To my mind Larger and Indian pale ale both are designed to be stored, to make a Larger the yeast has to work at a low temperature, and everything has to be really clean, it takes longer to produce the alcohol, so more chance in early days of getting some thing in the brew before the alcohol preserves it.
However once made it should last for years.
But although both IPA and Larger tend to be light coloured, there is no reason why a Larger should not be dark, but because it takes so much longer to make, it means you need a lot more storage. So personally can't see the point, I can make a standard brewed beer which tastes the same as Larger in 1/4 of the time, and taking up 1/4 of the space to store.
I Europe there was a problem with heat in the summer, UK was a lot cooler, so the Larger was made so brewing could stop in the summer months, and there was a reserve to fill the gap between stopping brewing and restarting again, but they likely proper beer that much they had a festival to celebrate the first of the proper brews.
Same with IPA is was designed to be shipped to India, it had to stand the heat and the shaking of travel, it was to hot to brew in India.

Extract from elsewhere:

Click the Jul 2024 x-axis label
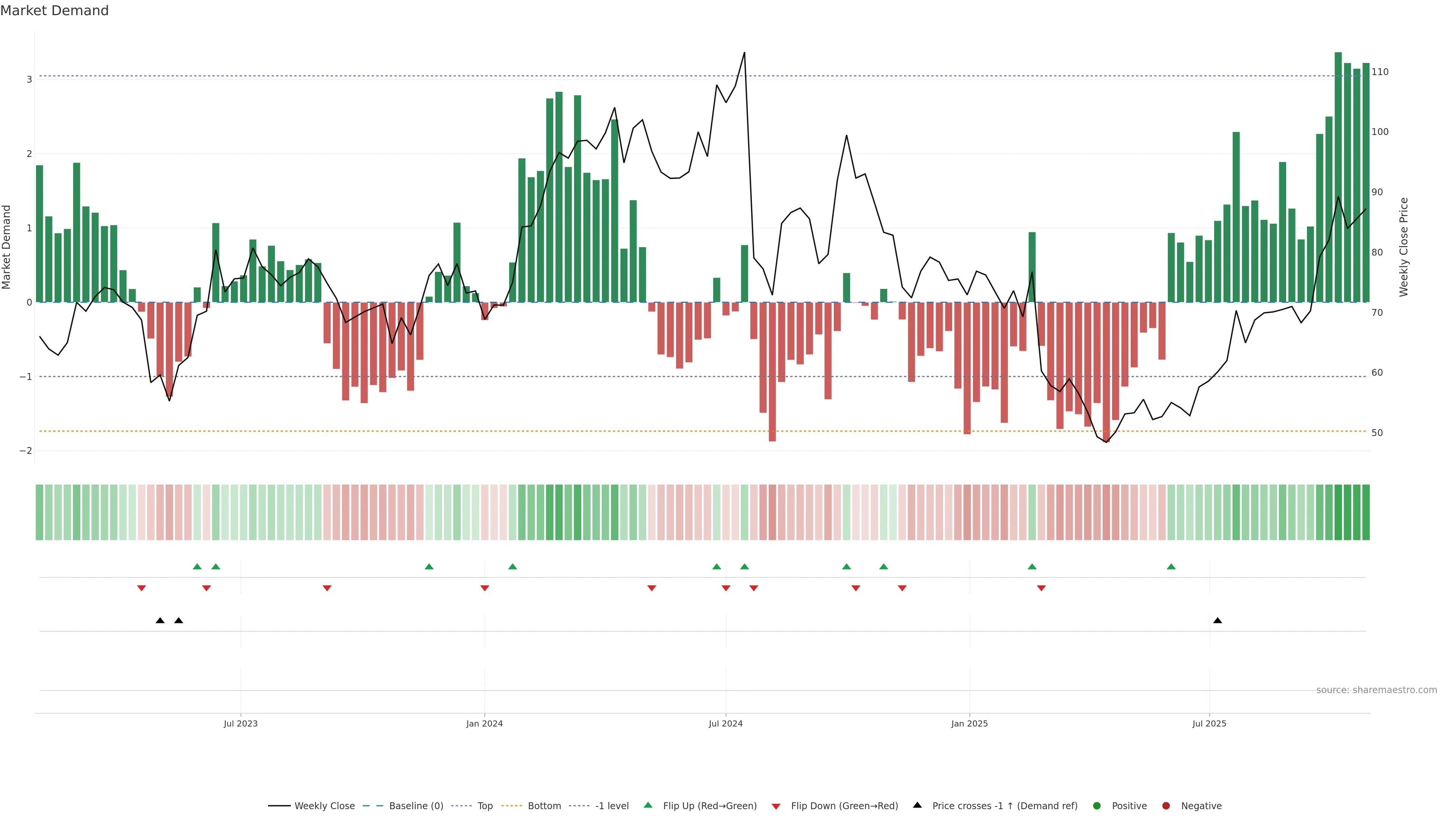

Today with refrigeration there is no real reason for either, and the names have come to mean light ale, and associated with a taste, and you can buy a "Larger Kit" but it is not really Larger, it is brewed at 20 deg C as with a kit we use tap water not boiled so if we try to Larger it would go off before it had made enough alcohol to stop unwanted bacteria, and read the label on a tin of larger and it is clearly not intended to be stored for years any more, it has same life as any other beer, one questions if really a Larger, could commercial brewers really afford the space to store Larger for such a long time?
Idea is good, slow brewing with constant output, and a store that absorbs the fluctuating demand, but today the Toyota idea is used everywhere, the just in time, so nothing is stored any more.